Records contained in a dataset:
-------

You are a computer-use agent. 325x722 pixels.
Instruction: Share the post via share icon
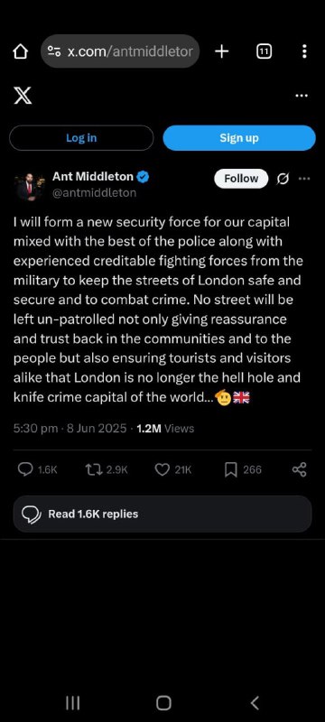[x=299, y=469]
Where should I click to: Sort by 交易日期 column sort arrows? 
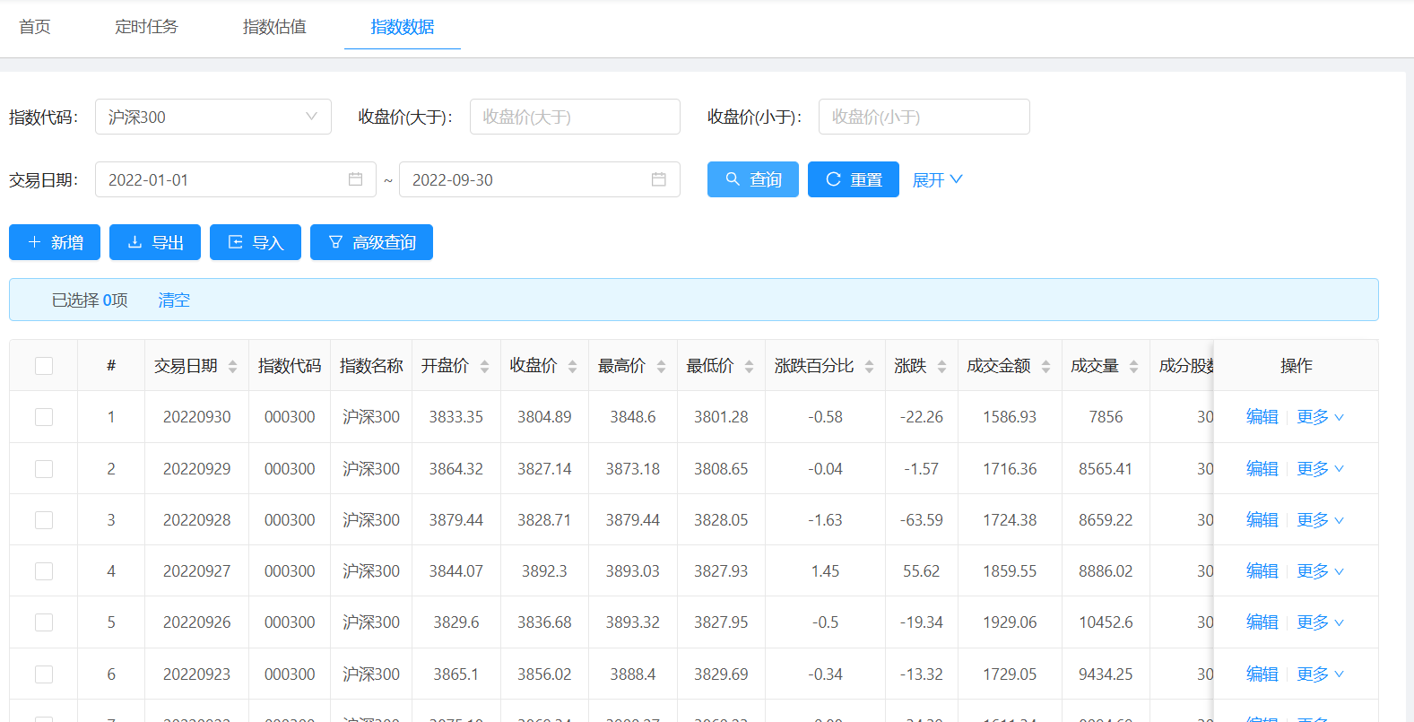[x=232, y=366]
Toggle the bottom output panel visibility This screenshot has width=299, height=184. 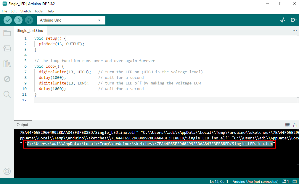tap(295, 181)
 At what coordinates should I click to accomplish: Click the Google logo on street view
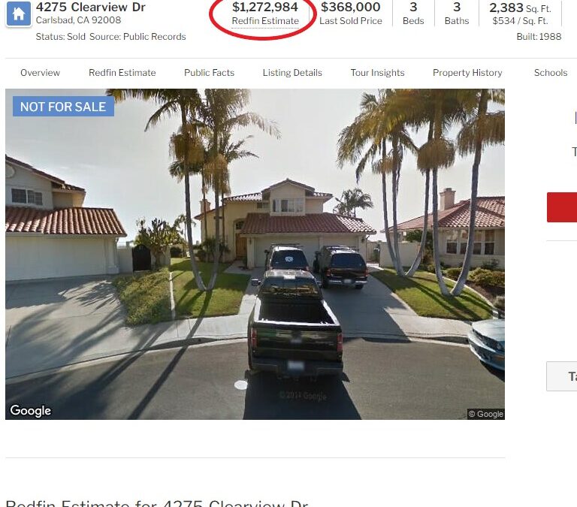(x=31, y=411)
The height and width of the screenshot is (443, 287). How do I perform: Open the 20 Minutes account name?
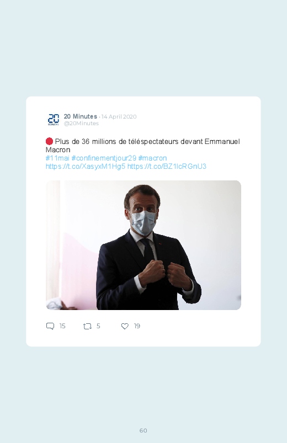[x=80, y=116]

-------

**Exercise**
At the line containing "At what coordinates", begin reproducing the entries word for word, and continue through their last line. Leave out the pictures.

**Solution to the problem**
 At what coordinates should I click to accomplish: Click the Google logo on street view
(x=31, y=411)
The height and width of the screenshot is (443, 287). How do I perform: Open the 20 Minutes account name?
[x=80, y=116]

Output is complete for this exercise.